(Aim of the task) Every line in the records below with the string "avatar" needs to be copied out.

(Saved entries)
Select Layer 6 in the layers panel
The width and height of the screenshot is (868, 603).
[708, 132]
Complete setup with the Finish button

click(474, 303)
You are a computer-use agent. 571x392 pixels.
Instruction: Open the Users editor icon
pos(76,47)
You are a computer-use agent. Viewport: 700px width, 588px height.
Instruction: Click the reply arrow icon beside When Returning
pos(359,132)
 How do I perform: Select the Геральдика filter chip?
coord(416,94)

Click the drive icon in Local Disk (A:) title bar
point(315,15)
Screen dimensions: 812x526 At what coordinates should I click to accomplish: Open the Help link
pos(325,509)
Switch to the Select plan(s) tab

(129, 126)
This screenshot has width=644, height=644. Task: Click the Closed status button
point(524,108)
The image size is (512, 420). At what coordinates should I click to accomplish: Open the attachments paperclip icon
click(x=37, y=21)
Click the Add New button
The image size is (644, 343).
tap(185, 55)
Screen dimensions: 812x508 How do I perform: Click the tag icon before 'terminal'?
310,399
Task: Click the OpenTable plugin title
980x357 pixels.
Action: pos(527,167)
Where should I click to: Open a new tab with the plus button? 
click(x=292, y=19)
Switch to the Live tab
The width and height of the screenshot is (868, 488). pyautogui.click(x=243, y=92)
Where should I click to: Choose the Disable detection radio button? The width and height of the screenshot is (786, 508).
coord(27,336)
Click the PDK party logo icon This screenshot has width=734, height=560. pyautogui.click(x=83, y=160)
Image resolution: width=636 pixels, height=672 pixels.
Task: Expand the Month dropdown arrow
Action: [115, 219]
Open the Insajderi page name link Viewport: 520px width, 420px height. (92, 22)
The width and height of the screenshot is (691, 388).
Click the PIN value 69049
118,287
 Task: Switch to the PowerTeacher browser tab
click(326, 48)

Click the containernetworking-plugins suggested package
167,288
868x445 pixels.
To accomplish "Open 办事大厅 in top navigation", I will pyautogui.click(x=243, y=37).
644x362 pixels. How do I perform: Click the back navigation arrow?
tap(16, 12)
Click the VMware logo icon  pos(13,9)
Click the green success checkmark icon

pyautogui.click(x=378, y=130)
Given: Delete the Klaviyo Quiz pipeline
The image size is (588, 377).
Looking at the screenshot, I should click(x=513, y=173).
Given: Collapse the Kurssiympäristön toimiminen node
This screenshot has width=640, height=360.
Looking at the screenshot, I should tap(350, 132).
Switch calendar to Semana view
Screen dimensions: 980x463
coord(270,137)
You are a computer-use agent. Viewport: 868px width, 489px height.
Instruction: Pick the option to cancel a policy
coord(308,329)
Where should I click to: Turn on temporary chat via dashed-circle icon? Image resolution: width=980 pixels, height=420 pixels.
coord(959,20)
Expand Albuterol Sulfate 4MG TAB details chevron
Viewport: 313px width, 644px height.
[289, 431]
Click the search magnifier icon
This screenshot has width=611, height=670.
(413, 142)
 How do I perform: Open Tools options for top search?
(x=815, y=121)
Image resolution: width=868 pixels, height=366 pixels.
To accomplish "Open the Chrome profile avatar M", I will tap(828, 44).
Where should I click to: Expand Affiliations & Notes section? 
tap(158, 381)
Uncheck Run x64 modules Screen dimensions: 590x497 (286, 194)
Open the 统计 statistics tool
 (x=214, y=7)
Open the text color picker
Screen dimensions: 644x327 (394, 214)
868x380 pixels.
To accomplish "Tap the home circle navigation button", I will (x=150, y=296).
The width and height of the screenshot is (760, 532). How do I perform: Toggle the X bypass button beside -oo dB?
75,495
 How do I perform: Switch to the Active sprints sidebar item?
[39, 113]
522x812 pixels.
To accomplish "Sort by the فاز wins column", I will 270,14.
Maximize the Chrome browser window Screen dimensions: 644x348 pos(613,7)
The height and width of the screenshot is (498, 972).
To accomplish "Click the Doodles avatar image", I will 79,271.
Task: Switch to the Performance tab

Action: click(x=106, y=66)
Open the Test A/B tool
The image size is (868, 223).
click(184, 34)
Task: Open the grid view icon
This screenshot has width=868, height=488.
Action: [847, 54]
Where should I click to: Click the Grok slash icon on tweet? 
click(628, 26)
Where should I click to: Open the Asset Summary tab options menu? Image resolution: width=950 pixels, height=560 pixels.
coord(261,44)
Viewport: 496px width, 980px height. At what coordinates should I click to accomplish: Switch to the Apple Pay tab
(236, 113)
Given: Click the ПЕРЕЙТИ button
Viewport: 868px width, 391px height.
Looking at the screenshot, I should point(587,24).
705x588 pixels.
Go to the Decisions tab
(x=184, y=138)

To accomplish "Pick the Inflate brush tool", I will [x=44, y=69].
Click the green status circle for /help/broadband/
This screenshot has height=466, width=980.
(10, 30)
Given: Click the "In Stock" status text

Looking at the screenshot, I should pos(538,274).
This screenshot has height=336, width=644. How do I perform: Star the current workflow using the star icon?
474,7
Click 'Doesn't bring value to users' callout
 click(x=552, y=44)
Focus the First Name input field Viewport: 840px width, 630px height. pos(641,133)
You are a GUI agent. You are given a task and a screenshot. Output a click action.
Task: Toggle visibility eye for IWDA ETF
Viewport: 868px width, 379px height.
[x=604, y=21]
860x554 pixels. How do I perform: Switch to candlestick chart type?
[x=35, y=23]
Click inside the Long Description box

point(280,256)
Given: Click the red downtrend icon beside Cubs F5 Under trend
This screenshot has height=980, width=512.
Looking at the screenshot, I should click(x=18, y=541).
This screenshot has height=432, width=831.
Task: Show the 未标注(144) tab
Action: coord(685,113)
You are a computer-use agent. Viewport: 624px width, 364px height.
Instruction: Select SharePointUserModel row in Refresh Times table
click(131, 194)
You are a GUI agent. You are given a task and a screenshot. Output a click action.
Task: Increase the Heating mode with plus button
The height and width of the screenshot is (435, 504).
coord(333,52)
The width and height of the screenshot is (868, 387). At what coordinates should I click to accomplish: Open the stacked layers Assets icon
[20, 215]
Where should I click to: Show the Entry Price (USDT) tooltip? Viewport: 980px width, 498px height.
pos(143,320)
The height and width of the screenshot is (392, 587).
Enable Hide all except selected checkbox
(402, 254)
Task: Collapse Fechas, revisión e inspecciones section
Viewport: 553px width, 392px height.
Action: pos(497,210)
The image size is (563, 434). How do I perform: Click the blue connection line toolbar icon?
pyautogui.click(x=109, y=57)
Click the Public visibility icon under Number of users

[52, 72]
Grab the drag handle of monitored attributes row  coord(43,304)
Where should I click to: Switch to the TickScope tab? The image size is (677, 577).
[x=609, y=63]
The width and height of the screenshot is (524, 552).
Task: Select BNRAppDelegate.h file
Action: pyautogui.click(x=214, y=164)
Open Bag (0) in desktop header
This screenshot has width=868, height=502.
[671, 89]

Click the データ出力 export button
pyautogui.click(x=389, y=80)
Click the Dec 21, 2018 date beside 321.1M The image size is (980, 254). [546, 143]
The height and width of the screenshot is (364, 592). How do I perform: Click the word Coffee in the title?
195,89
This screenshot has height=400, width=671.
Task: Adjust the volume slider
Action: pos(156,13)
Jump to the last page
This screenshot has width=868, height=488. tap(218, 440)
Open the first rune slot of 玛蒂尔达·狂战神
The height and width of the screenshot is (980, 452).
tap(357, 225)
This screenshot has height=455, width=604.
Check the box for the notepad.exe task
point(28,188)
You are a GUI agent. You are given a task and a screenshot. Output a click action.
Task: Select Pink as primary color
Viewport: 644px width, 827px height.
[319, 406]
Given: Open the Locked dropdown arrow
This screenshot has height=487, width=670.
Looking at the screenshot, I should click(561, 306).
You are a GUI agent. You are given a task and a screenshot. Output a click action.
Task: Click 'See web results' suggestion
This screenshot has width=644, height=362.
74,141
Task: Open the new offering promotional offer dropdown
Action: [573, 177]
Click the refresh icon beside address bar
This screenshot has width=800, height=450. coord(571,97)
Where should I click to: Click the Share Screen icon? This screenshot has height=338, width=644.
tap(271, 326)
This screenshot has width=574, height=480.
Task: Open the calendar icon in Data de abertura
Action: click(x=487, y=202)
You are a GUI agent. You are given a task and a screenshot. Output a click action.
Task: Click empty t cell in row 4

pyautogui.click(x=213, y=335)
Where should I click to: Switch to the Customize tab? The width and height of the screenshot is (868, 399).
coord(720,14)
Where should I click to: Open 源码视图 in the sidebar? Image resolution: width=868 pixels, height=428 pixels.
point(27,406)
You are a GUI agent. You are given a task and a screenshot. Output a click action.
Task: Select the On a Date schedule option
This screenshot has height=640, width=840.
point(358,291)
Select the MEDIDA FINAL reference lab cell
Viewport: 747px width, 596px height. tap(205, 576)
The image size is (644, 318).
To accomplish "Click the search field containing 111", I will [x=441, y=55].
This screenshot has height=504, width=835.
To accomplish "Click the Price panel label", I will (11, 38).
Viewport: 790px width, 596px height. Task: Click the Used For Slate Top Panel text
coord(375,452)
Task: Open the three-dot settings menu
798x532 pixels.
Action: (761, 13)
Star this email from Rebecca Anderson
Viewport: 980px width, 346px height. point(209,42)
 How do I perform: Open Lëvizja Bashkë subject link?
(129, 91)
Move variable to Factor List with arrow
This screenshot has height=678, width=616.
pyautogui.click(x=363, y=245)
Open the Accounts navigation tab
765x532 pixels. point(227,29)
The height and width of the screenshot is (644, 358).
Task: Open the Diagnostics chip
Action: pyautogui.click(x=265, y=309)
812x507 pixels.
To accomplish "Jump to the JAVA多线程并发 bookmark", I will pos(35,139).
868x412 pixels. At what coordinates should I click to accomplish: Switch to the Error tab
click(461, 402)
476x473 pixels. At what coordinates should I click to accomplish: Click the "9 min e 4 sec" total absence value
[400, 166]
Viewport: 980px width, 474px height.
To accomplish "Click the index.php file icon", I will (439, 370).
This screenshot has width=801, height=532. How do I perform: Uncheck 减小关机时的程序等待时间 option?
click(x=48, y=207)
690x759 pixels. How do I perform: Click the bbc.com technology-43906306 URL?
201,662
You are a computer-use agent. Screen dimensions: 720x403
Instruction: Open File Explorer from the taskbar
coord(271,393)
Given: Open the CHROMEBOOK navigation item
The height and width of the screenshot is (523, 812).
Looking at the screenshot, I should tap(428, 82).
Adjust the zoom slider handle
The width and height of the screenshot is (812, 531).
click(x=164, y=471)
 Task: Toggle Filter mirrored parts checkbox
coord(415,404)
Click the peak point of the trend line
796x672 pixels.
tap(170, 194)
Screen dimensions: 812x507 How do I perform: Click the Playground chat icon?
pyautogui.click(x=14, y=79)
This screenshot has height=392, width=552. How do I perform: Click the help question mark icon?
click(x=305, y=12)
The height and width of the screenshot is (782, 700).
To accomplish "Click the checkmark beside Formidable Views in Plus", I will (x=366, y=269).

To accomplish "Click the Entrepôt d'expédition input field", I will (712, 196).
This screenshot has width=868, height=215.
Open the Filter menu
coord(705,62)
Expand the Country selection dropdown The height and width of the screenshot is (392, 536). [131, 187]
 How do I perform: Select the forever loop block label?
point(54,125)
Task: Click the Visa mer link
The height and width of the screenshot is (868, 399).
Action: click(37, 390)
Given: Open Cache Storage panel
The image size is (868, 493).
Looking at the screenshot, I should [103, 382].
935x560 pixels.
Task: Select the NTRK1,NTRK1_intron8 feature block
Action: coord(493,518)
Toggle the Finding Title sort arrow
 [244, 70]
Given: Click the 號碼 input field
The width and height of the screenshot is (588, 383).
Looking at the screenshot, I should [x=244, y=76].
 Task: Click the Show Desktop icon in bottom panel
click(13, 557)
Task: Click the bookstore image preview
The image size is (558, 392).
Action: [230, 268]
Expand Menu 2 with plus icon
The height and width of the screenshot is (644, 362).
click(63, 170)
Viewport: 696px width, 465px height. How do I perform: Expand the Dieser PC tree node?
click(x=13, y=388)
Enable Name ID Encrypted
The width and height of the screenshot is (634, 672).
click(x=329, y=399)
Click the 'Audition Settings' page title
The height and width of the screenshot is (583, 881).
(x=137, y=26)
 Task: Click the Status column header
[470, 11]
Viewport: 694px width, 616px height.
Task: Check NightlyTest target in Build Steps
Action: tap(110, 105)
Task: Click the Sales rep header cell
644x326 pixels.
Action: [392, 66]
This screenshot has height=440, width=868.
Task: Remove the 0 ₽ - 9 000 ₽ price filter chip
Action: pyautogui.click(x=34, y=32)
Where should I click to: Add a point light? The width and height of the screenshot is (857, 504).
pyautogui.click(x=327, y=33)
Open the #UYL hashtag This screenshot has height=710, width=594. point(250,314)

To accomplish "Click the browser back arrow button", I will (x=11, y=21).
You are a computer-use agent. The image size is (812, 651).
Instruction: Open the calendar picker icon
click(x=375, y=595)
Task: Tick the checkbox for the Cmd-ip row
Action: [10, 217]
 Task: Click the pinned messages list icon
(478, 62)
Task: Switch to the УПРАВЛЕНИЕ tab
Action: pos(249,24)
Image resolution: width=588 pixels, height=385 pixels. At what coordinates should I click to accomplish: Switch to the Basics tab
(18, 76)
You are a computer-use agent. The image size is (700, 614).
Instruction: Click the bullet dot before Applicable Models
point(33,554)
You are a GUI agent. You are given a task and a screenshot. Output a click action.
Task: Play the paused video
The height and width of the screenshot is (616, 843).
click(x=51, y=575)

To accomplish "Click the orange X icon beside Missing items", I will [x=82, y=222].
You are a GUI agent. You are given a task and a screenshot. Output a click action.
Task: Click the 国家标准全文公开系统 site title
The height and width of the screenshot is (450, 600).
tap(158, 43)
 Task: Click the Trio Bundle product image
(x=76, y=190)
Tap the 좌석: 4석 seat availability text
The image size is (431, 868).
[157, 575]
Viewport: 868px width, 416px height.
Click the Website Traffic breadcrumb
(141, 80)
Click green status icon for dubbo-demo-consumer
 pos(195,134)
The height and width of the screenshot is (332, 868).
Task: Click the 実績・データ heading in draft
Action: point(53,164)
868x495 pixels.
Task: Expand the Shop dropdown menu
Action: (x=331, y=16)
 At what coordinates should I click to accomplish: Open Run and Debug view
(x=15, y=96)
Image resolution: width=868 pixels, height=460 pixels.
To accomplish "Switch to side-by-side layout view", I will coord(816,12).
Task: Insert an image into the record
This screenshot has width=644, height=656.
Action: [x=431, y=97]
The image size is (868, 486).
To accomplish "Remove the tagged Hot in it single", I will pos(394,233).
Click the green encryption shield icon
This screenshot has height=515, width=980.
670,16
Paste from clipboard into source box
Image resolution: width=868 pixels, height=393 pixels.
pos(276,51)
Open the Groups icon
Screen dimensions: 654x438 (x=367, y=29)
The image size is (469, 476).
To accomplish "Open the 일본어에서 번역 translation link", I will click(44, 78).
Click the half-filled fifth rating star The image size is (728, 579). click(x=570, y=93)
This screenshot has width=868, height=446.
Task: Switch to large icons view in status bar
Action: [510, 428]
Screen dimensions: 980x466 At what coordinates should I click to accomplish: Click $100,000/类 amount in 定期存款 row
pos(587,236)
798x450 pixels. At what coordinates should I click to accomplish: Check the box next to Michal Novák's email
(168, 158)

(Response)
To accomplish "Open the Chrome profile avatar M", I will tap(828, 44).
To accomplish "Click the Doodles avatar image", I will 79,271.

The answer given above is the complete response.